Anyways, I had a totally different point here, so here we go. The other night, we had a ward dessert night, and we had several people over to our home to hang out and eat. We were talking about books we read when we were young, and they were talking about The Giver and how they all thought it was the oddest book they had ever read. I was baffled. The Giver is only one of my favorite books of all time. It makes 100% perfect sense to me, and I understand so much the Author was trying to say. In thinking this over, I wondered how much of what I understood was what the author meant. I realized that perhaps it was very little, and everyone else was right, that it was an odd book full of things that no one could ever comprehend. And then I was reminded of my freshman english teacher. I had the same english teacher from 6-8 grade. I had a different teacher from 10-12 grade. I got along swimmingly with both of those teachers. But my freshman english teacher was different. We didn't really get a long, but she was one of the smartest women I have ever met in my life. She knew so much about the english language, and even more about books. It was her that opened my mind to many great works, and it was her that opened my mind to differences of opinion.
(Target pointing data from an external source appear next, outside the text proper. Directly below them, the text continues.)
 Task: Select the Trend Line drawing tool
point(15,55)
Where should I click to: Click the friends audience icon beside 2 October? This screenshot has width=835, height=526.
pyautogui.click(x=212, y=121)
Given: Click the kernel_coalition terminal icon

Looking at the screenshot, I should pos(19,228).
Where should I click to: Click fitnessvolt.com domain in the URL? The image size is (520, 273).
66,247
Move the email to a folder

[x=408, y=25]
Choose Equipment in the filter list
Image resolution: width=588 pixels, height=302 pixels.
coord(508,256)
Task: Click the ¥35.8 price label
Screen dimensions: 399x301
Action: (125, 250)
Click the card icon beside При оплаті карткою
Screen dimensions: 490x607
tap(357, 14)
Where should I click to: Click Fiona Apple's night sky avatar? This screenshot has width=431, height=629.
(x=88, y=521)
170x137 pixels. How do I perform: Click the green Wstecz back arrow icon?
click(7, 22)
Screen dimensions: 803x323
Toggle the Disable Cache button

We would speak for entire class periods on how one person viewed one chapter differently from everyone in the class. She said something that has always stuck with me. (this is there abouts what she said) "A writer writes only what he or she thinks and knows and feels. If they write anything else, they are a fraud. And while they may be the only one who truly knows the meaning of what they wrote, others can glean what their own feelings and thoughts from it. This is what makes writing truly unique. The unique quality of it being misconstrued, misunderstood and misinterpreted by every reader in a different way makes it a kind of beautiful lie. A lie that each person takes for a truth and holds close to their heart, weather that truthful lie is what the author meant it to be in the first place or not. And no matter if the author is alive to negate their opinions or not, that opinion, to the reader, will never be wrong. This is why writing is so important in our lives, and why we are fools to think that what we write and what we read do not affect each person differently."
I love this. I love that even if what I think about something is wrong, it is still a truthful lie to me, and can never be taken away. At the same time, it makes it terrifying for me to put things out in public, because while it is beautiful for me to take something different from what someone else has written, it is tragic for people to do the same for something I have written. I am going to try to be less afraid. I am going to try to let people make their own truthful lies of what I have written, and not worry if they, by association, view me as less of a person. I will speak all my words, I will write them for all to read.